#### Listed records
########################################
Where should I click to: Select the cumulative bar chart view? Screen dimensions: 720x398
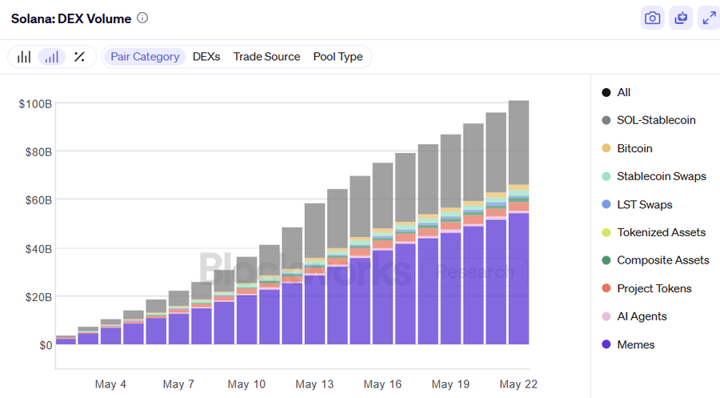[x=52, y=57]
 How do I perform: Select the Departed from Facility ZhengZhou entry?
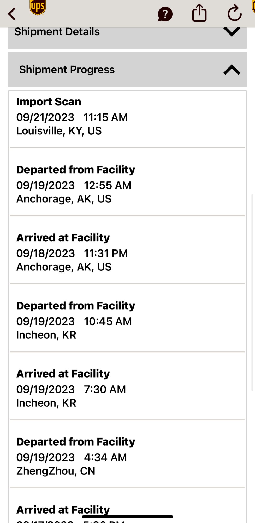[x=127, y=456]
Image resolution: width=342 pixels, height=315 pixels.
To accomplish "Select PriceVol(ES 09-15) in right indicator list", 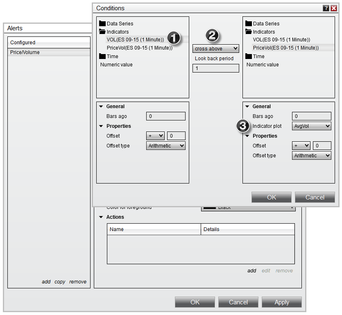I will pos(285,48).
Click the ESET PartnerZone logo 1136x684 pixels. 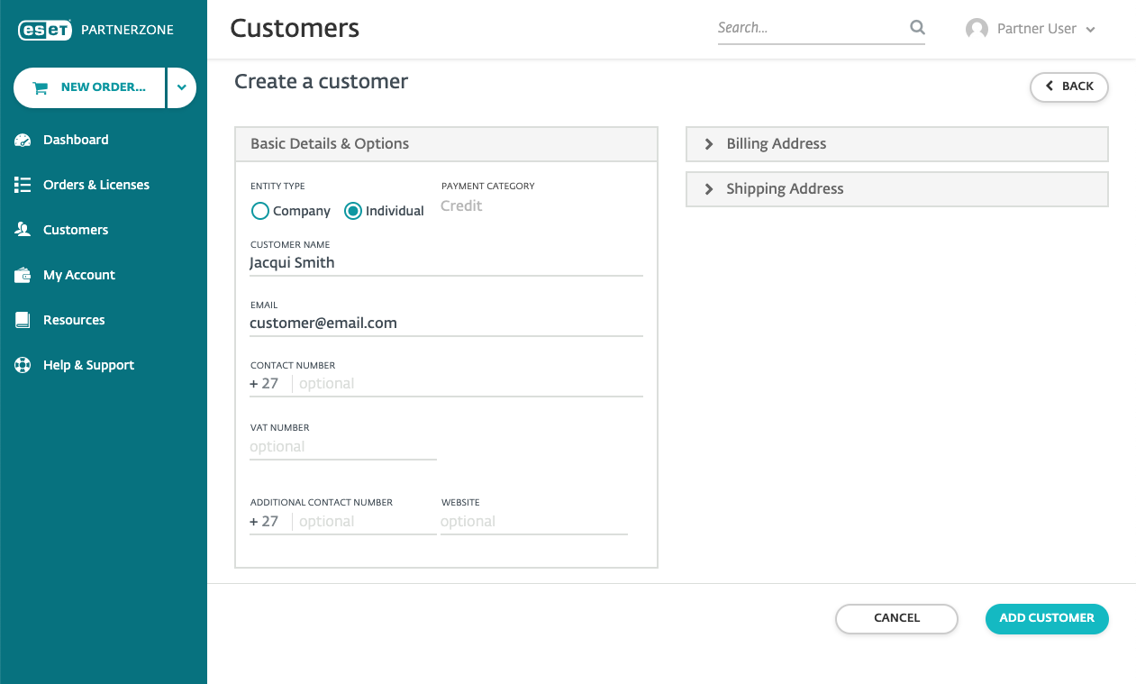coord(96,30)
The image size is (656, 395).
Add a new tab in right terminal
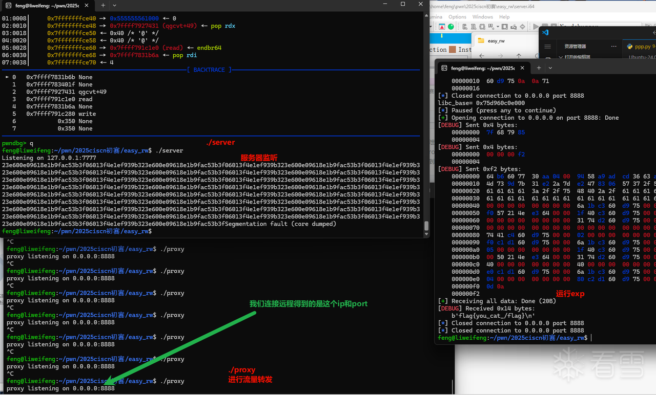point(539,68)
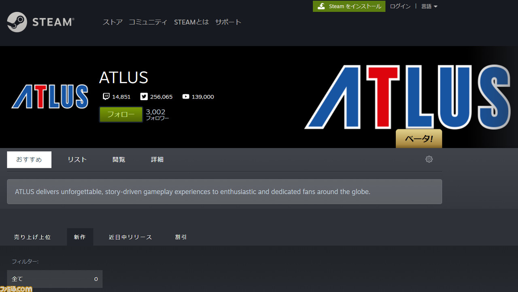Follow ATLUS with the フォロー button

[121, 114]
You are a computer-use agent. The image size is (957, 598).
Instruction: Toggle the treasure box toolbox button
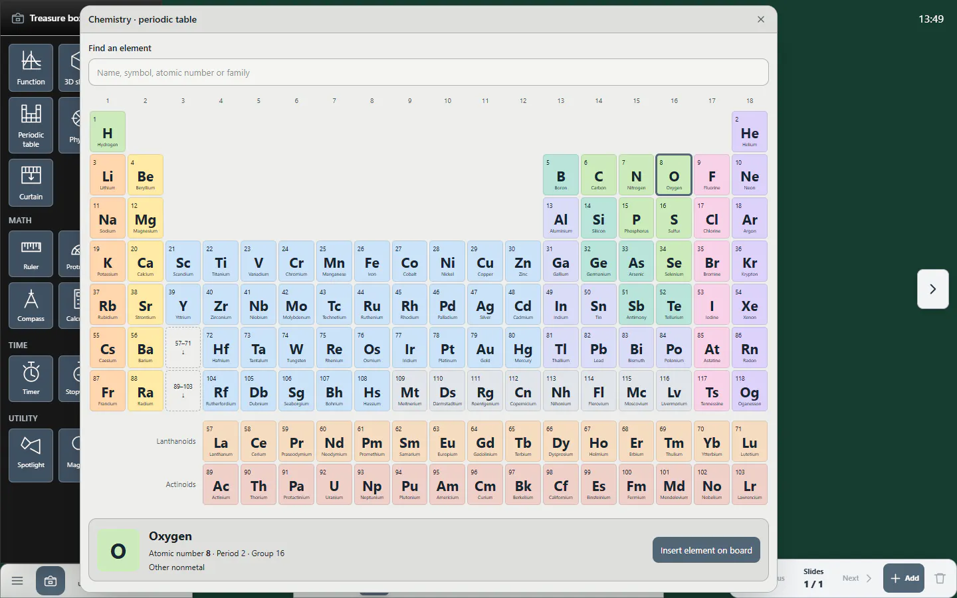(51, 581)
########################################
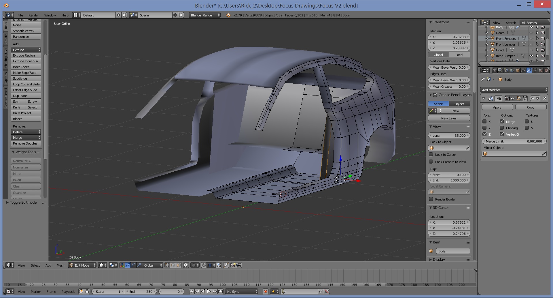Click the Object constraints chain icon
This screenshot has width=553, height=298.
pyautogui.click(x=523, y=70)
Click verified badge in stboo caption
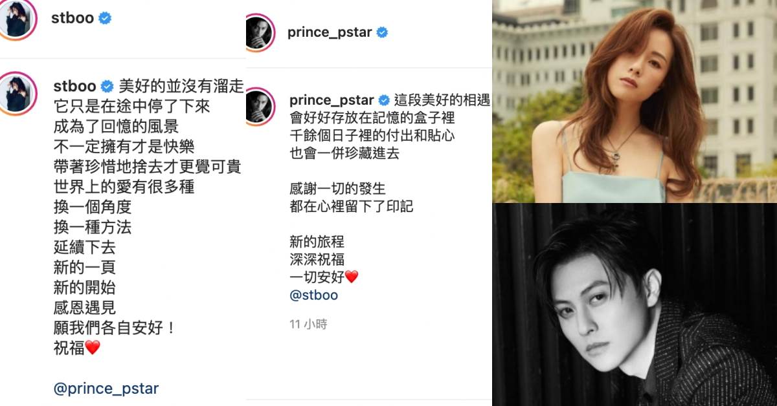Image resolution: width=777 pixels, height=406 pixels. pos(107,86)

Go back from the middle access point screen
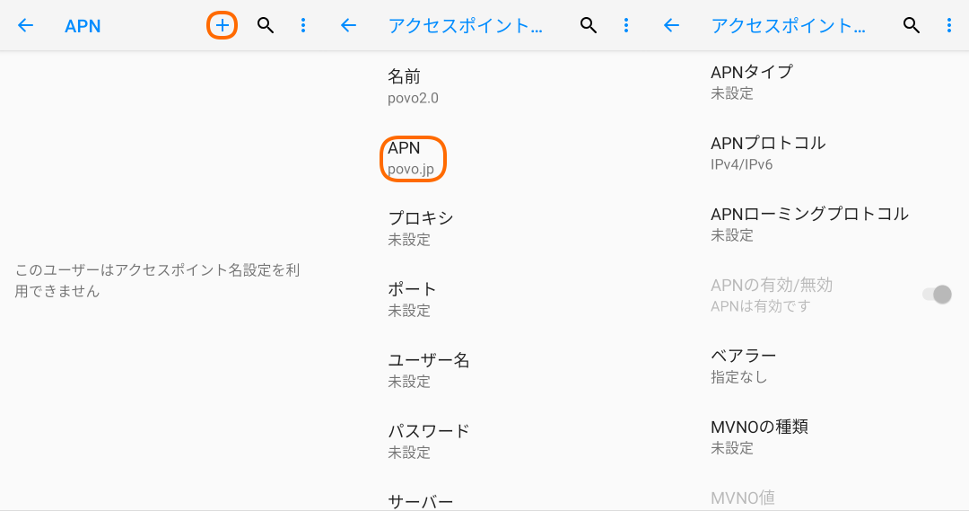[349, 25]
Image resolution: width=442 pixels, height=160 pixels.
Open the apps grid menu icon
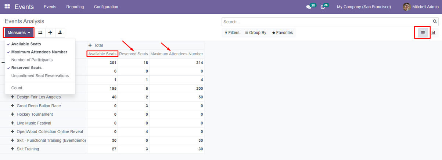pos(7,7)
########################################
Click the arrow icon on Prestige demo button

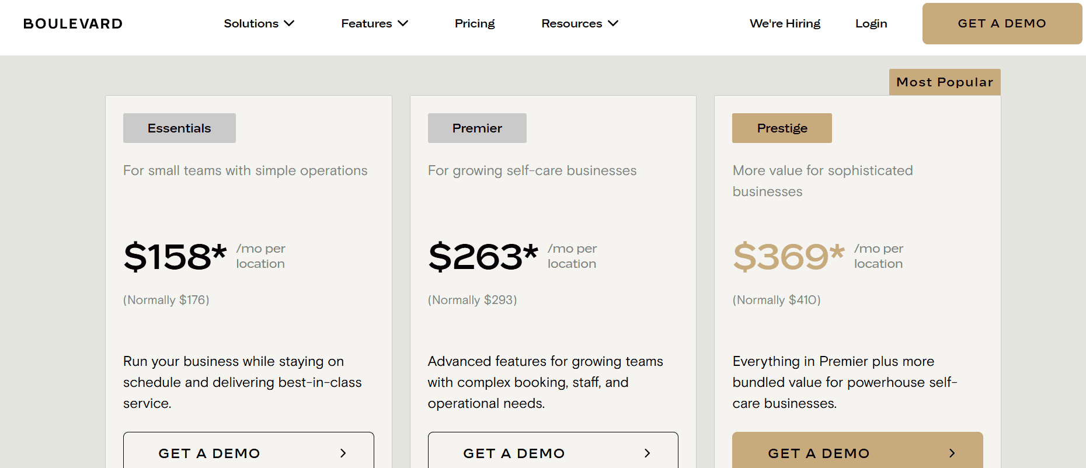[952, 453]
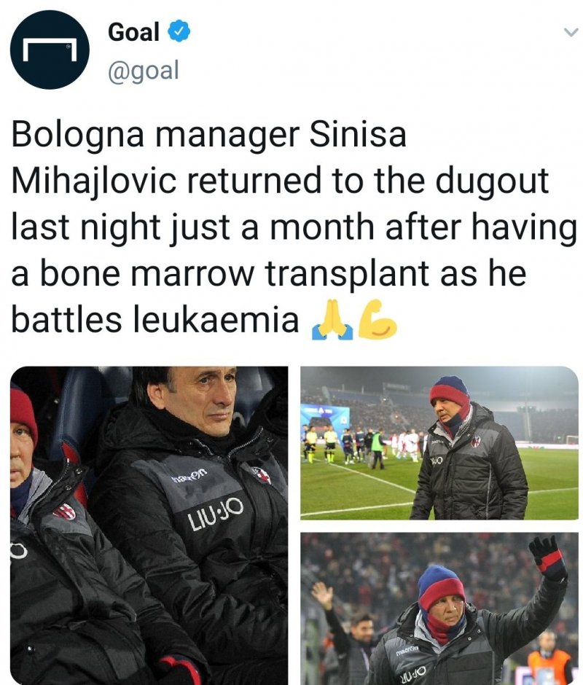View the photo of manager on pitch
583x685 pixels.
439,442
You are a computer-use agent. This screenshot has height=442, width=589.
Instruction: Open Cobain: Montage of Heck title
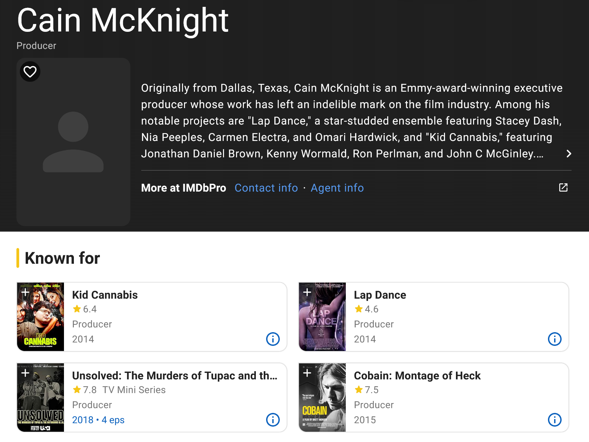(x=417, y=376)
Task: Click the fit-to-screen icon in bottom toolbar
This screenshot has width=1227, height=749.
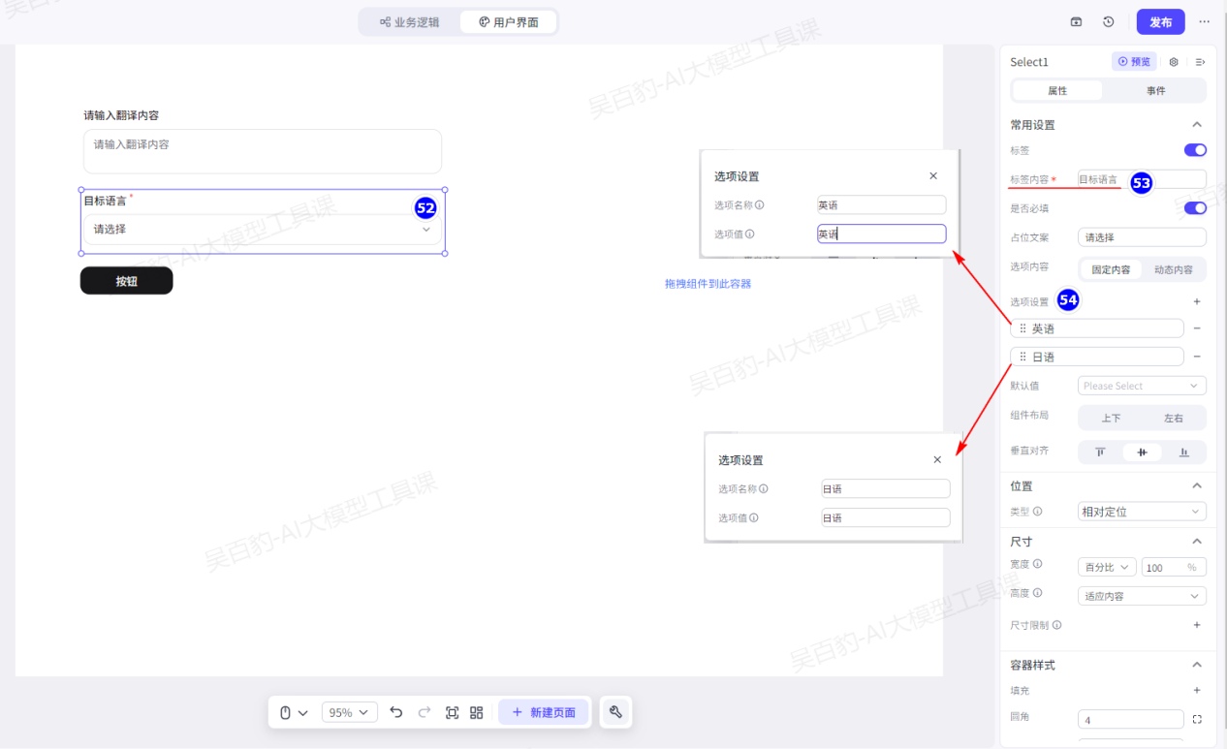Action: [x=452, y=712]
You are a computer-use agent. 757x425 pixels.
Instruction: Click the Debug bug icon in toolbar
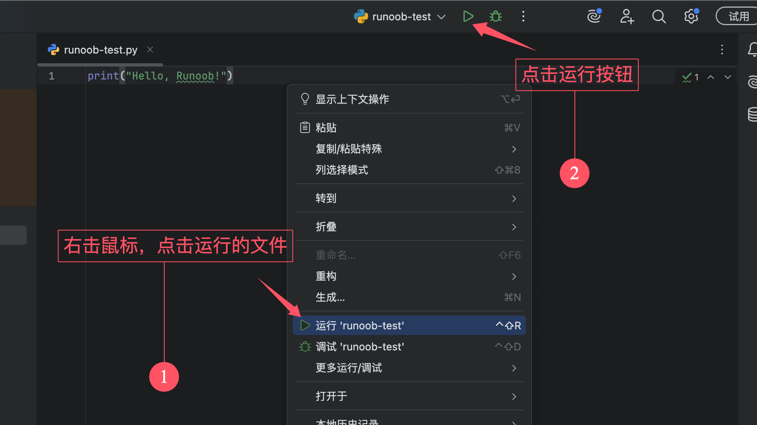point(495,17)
########################################
#### Activity
Your answer must be one number: the count of lines in the entries that contain the string "computer".

#### Your solution
3